Nature Future Conditional

The story behind the story: How we know they have faces

This week, Futures considers the world of aesthetics with Marissa Lingen’s story How we know they have faces. Regular readers will be well versed in Marissa’s work, but if you’re new to her writing, please check out her website and Twitter feed — as well as the other stories she has written for Futures (handily collected at the foot of this post). Here, Marissa reveals what inspired her latest tale — as ever, it pays to read the story first.

Writing How we know they have faces

Once upon a time there were three little girls — two sisters and their cousin — who loved stories about aliens and spaceships.

The oldest little girl grew up to be a nurse educator, the kind of nurse with a couple of master’s degrees and heaps of opinions about whatever brand-new drugs and medical equipment came along.

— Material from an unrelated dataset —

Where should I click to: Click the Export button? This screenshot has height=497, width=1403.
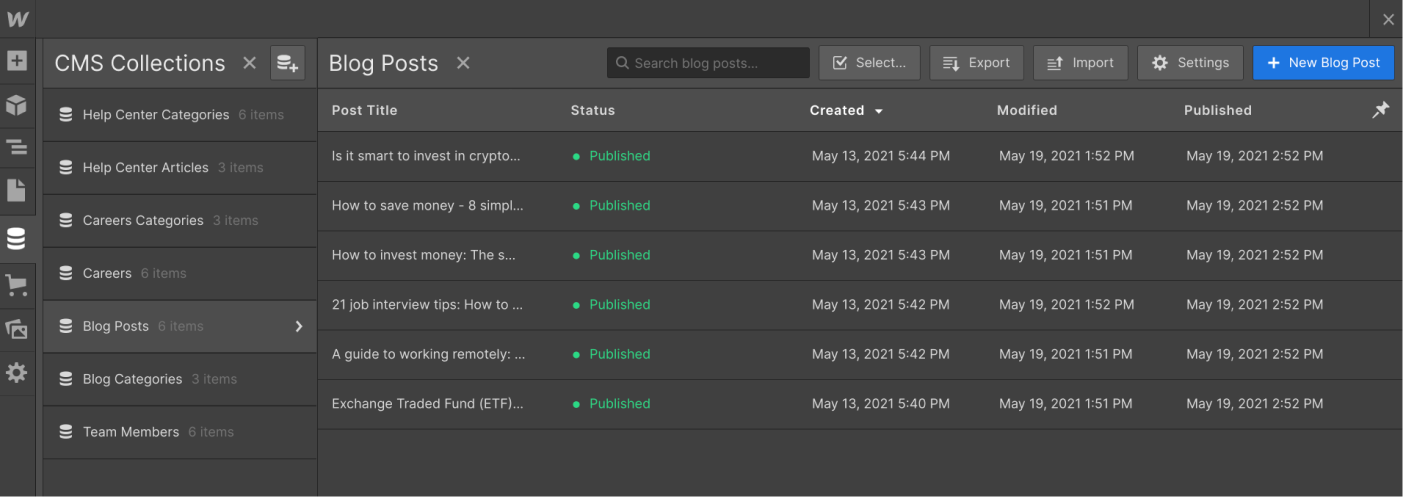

She still loved science fiction, and lots and lots of science fiction stories had medical themes, which made her pretty happy, although she liked the stories that didn’t have those things, too.

The middle little girl, cousin to the two sisters, grew up to study nuclear physics, then diverted into a career in writing science fiction. (Spoiler alert: this one is me.) And sure, she was writing the stories herself, but even when she was ‘just’ a reader, she could find lots and lots of stories that touched on the physics she loved. And that made her pretty happy too — although if you paged through her work it went outside the bounds of physics just like her cousin went outside the bounds of medicine for her reading joy.

The youngest little girl grew up to be an aesthetician. She thought about aliens and the big wide universe just as much as she ever had, because being an artist with make-up and other visuals of the human face wouldn’t have any reason to change that, but for some reason there weren’t a lot of stories that combined her professional love with her science fiction joy. She was willing to step outside her own field and enjoy other people’s interests, which is a good thing, because she had to be. Because despite the near-universal human interest in modifying and decorating our own forms, not a lot of science fiction gets written about it.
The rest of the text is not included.